Robert lives in Gilbert, Arizona. He loves life and people and enjoys laughing at himself. He’s got a good job and faithfully attends his [evangelical] church. But if you really want to see Robert get excited, ask him about his Jeep. He had searched for over two years to find just the right yellow and black Wrangler. It was spotless . . . just gorgeous,” he recounts. “Once I got the Jeep . . . well, of course, I had to join the Jeep club. Robert explains, “The local club has over 1500 active members. It offers meetings, parties, trail runs, and a website where members can exchange Jeep tips and information. It’s a Jeep community.”
Once he became a member of this club, Robert connected with guys who taught him the finer points of four-wheeling. As his Jeep discipleship intensified, Robert’s commitment only deepened. “I was totally hooked,” he says, “Every free moment was consumed. I was either working on a Jeep, planning a Jeep run, hanging out and talking Jeep, or going on-line to check our Jeep website.”
It was only after a conference on the nature and subject of the church, that Robert realized, he had no real passion for the church or its assembly . . . he said, “I would do anything for the guys in my club, but I struggled to do anything to serve my church.”
Then he was challenged with this question at the conference – “If the church is central to God’s purpose as seen through history and the gospel, how can we take so lightly what God takes so seriously?”
He realized that for several years he had pushed the church to the outskirts of his life. He had invested so much in the Jeep club but very little in his local church
The author then made this application – we all have our own temptation – our own version of the Jeep club – some interest or pursuit that we care deeply about. It might be a hobby or a sport, a career or an education; it might be a preoccupation with technology, health, political cause or even a relationship.

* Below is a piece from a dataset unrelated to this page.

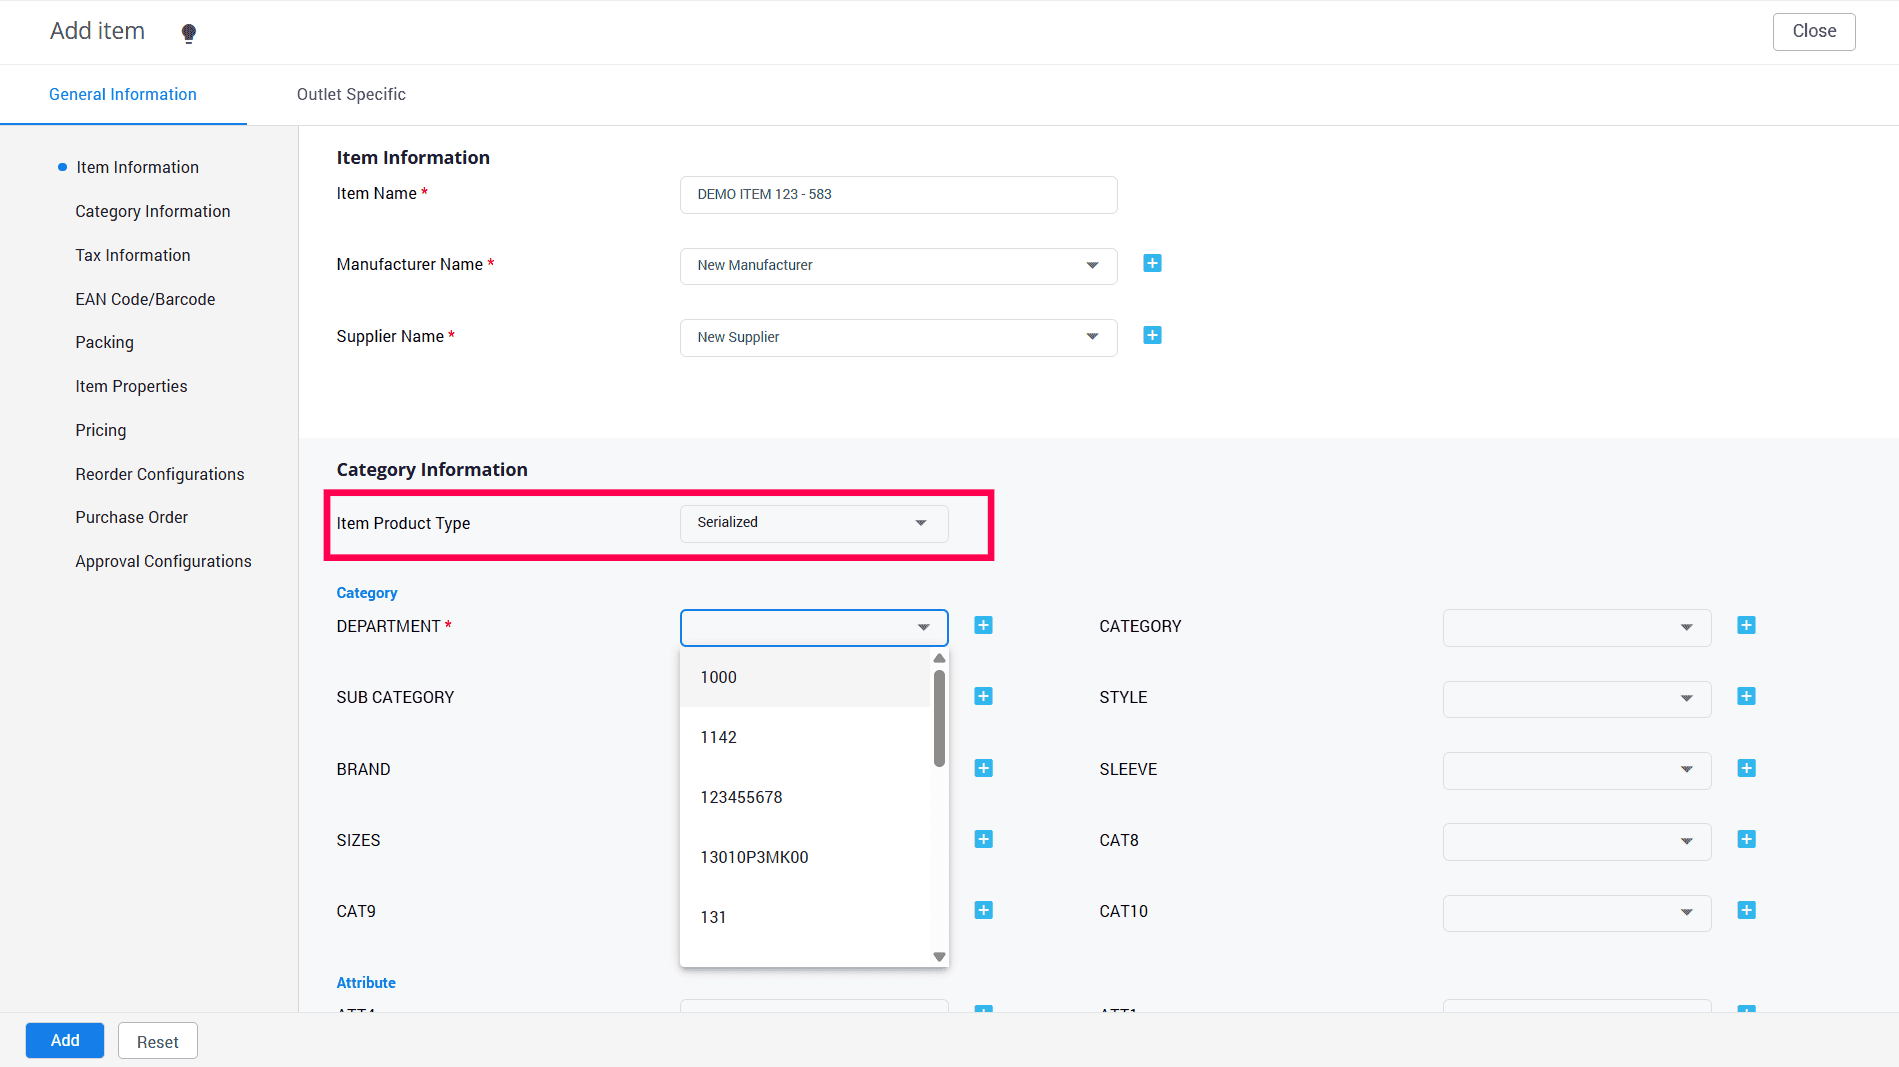Screen dimensions: 1899x1067
Task: Add new CAT8 value plus icon
Action: 1746,840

The signs of our passionate commitment are all there – and we often do not recognize them for what they mean.i
Now this illustration isn’t directed at people who own a Jeep.
Your Jeep might be your children’s soccer league; your garden; your cottage or your set of golf clubs.

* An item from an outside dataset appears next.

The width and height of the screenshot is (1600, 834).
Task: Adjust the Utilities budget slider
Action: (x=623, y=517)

What is it that drives the passion of your life – and is any of it, spiritually related?
Just as marriage or parenting continually realign your priorities in life; the church body continually reminds you of spiritual disciplines and realities and the priority of the gospel.
A church is a community of believers who’ve effectively promised one another that they will accept the reminder – and hold themselves accountable to the gospel and the priority of the Body of Christ.

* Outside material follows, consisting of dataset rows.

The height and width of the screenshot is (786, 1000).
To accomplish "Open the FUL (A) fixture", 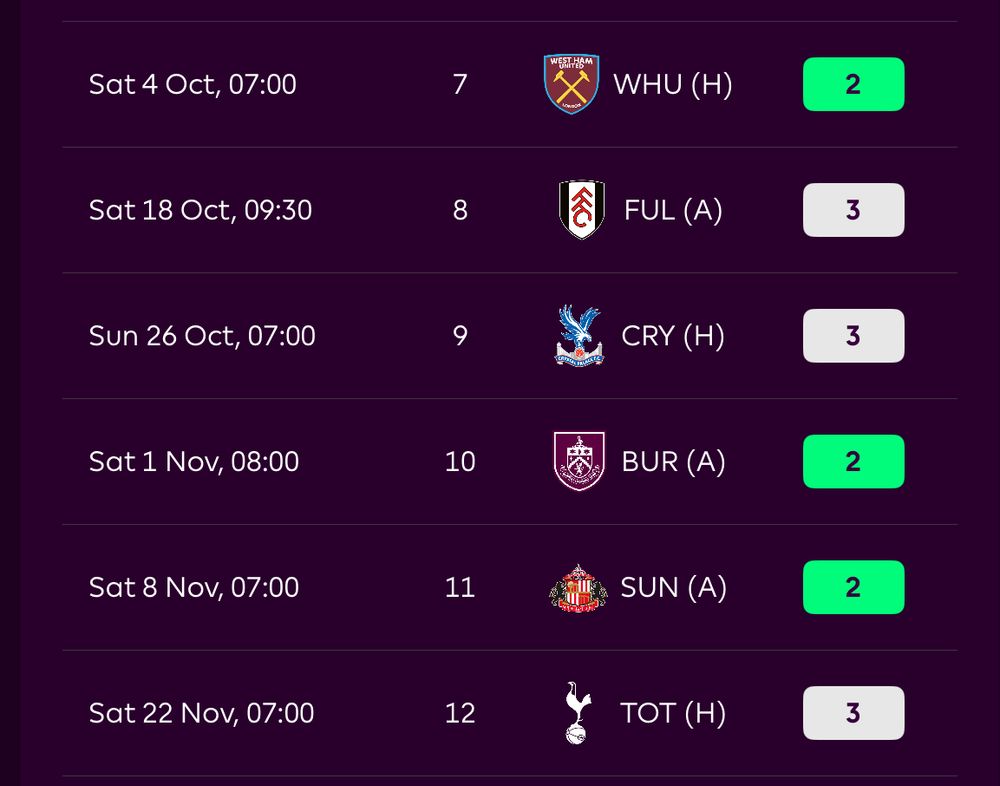I will pos(673,210).
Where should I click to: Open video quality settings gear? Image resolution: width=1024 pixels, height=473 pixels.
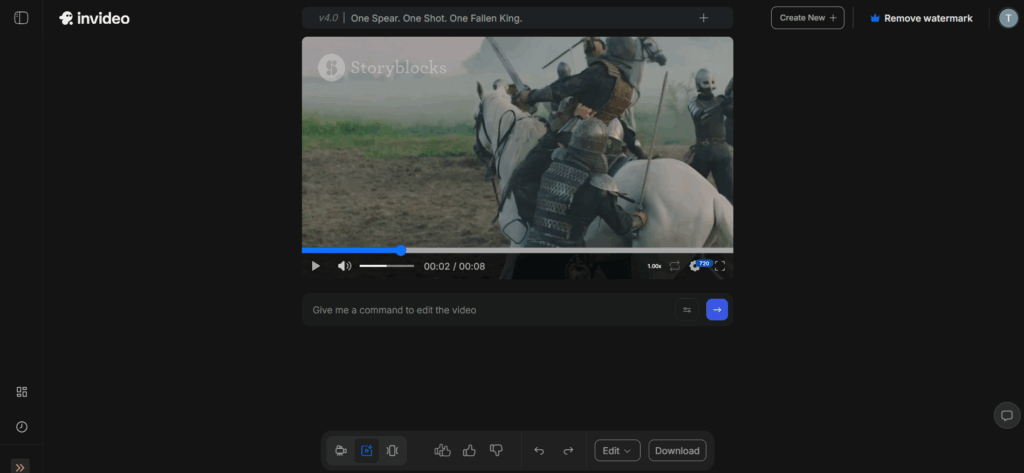pyautogui.click(x=696, y=266)
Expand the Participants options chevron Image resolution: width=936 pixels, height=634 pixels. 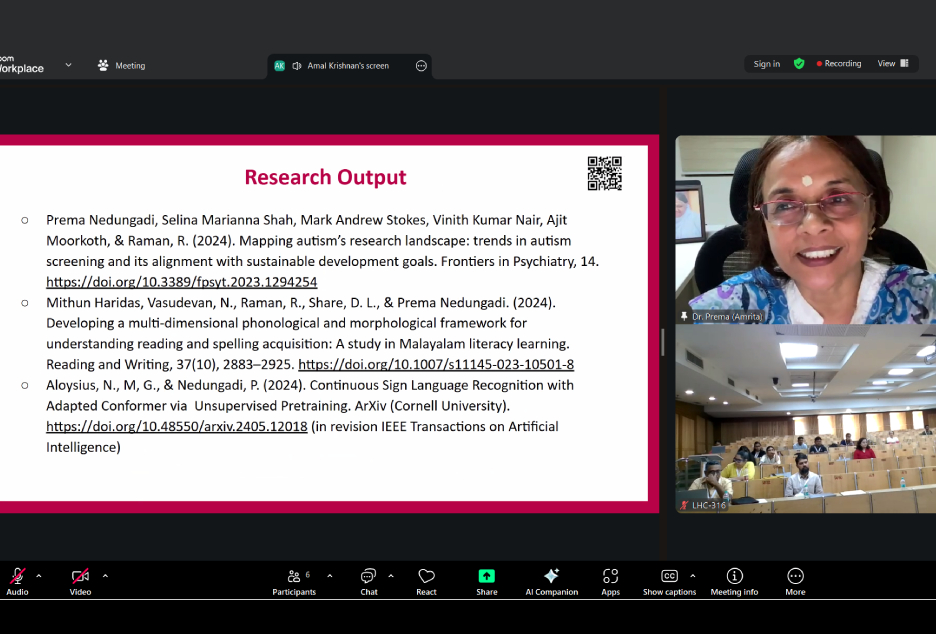coord(330,576)
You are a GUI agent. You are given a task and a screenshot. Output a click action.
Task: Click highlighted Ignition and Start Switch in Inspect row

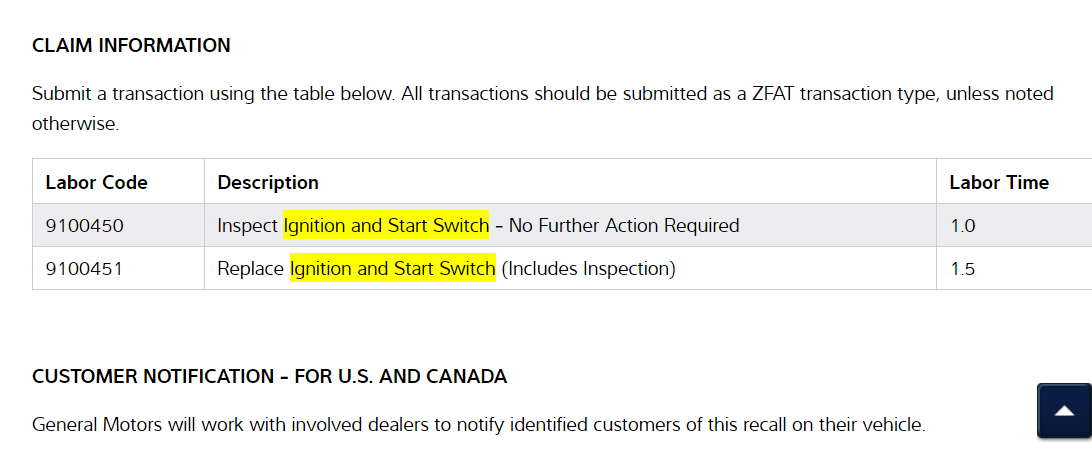coord(386,226)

That the church matters more than a Jeep.
We’ve begun to explore 21 promises we are making to each other as members of this Body of believers.
Promises related to our conduct, our church, and our community.
And let me say this – the promises we talked about last Lord’s Day and the promises we’re going to talk about today are for every believer – if you’re visiting from another city or another church – these are for you.
If you’re not a believer, we’re putting ourselves on notice – this is how you should see us live – this is the kind of passion you should be able to observe in our lives.
These promises are for every genuine believer to make in relation to their own personal conduct.
Thus far we covered three promises as it relates to our personal conduct:
- First, the promise to submit to the authority of scripture as the final authority on all matters.
- Secondly, the promise to pursue holiness in all areas of life as a joyful act of worship to the Triune God.
- Thirdly, the promise to avoid sinful habits and entanglements such as illicit drug use, drunkenness, gossip, gluttony and all other sinful behavior taught in scripture.
And if you think that’s too specific, we covered several lists that the Apostle Paul gave regarding sinful activities and behaviors.
Now today, let’s cover the final promises we’re making the Lord and each other – in regards to our personal conduct.
And again, let me encourage you, these promises aren’t something we’ll get perfect – we’re going to fail; we’re going to stumble and trip from time to time and we’ll need regular reminders of the sacrifice of Christ and the ongoing encouragement and accountability of the church body – that’s part of what it means to belong to one another.
But what we are saying is that these promises are going to be our pattern – our pursuit – and our passion.
We’re effectively saying that the gospel – the church – is more important than a Jeep.
Alright, here’s the fourth promise:
To pursue fellowship with Christ and growth in the Spirit of God through diligence in spiritual disciplines including prayer, Bible study, worship and service. (Luke 18:1; 1 Corinthians 9:24-27; Ephesians 5:1-16; 1 Timothy 4:7-10; 1 Thessalonians 5:12-22)
Again, this language is pointed. We refer to prayer and Bible study and worship and service, not as spiritual entertainments or spiritual recreation . . . but a spiritual discipline.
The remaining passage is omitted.